[Saved entries]
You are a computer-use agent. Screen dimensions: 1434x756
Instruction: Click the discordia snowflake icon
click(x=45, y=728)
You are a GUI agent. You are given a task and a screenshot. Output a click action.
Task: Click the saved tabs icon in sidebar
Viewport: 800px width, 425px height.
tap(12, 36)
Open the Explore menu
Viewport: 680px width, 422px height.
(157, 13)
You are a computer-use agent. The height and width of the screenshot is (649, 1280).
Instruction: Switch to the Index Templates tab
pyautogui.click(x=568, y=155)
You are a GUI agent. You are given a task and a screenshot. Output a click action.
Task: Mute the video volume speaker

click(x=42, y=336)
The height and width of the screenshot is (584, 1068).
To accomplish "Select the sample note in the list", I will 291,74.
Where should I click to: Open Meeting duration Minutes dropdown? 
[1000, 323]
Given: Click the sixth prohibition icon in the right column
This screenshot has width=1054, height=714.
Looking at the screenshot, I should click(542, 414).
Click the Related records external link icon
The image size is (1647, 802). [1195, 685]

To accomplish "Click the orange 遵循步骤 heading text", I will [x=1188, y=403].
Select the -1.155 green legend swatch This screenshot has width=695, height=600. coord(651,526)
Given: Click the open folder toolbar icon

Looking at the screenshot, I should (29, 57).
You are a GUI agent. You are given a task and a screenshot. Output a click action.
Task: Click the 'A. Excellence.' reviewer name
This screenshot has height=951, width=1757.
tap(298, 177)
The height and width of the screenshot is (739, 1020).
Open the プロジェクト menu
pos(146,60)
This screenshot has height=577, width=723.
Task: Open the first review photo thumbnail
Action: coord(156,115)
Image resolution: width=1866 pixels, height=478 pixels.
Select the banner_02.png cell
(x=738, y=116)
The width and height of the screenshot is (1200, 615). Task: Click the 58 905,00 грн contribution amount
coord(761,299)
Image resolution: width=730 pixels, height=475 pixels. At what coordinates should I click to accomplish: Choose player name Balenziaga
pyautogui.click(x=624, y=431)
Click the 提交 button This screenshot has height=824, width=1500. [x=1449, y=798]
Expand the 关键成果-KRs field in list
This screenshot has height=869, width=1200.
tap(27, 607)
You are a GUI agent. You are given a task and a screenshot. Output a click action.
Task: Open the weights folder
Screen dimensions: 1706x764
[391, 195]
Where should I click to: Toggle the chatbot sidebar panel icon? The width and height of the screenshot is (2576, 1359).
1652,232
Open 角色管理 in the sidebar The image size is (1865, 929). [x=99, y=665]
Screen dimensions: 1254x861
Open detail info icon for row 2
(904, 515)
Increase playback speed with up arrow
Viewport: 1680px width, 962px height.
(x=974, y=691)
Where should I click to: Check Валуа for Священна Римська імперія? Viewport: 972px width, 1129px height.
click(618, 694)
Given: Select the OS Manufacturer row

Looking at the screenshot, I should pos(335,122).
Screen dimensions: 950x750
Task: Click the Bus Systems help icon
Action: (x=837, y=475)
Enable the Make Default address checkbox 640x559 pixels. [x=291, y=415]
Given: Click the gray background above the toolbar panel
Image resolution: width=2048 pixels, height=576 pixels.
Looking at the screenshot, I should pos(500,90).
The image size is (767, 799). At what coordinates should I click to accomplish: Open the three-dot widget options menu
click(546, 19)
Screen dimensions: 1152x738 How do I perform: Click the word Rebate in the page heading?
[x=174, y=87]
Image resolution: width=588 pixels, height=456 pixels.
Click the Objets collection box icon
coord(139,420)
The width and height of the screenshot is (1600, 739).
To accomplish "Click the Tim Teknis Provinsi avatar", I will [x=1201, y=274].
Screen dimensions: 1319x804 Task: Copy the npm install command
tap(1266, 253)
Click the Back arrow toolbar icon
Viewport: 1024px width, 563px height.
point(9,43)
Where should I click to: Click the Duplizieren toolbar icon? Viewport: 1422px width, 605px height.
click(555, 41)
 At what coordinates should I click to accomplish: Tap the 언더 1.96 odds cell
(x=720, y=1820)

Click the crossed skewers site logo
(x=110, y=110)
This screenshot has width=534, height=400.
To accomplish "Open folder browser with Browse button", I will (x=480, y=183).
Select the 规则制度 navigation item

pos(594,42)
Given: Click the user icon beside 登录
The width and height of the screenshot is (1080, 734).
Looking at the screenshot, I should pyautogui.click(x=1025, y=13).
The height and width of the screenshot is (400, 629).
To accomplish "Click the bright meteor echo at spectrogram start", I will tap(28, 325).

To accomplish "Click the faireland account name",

• [Problem statement]
Once you have counted the lines of the data that contain the word "will", please reply with that number alone.

• [Written answer]
5